AutoAdmin Project at Microsoft Research: Lessons Learned
- Surajit Chaudhuri ,
- Arnd Christian König ,
- Arnd Christian König ,
- Vivek Narasayya ,
- Ravi Ramamurthy ,
- Manoj Syamala ,
- Nicolas Bruno (nicolasbruno)
Bulletin of the IEEE Computer Society Technical Committee on Data Engineering |
The AutoAdmin project was started at Microsoft Research in 1996. The goal of AutoAdmin is to develop technology that makes database systems more self-tuning and self-managing. Initially, we focused mainly on the physical database design problem. In subsequent years we broadened our focus and studied a number of other problems: database monitoring, execution feedback for query optimization, flexible hinting mechanisms for query optimizers, query progress estimation and index defragmentation. One discipline we consistently followed in this project was that of implementing our techniques in the database server (in our case this was Microsoft SQL Server). This helped us better understand the applicability and limitations of our ideas and made it possible for our work to have impact on the Microsoft SQL Server product. In this article, we summarize some of the key technical lessons we have learned in the AutoAdmin project.
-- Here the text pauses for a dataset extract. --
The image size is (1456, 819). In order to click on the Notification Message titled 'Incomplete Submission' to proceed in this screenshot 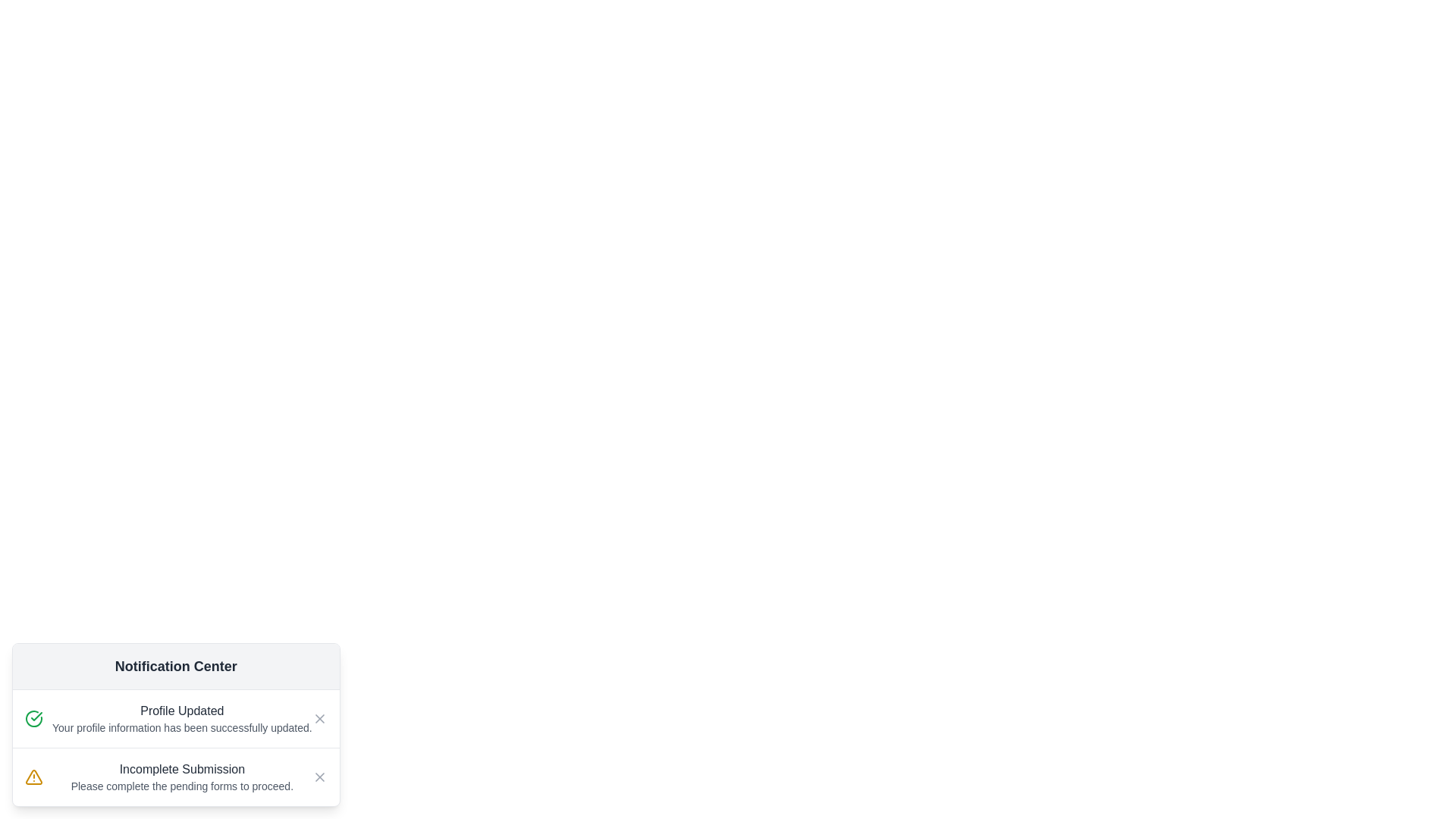, I will do `click(182, 777)`.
Thus our discussions center around work done in AutoAdmin and does not cover the extensive related work done in other related projects in the database community (see [21] for an overview of work on self-tuning database systems). We focus our discussion on three problems: (1) physical database design, (2) exploiting feedback from execution for query optimization, and (3) query progress estimation. More details of AutoAdmin can be found on the project website [1].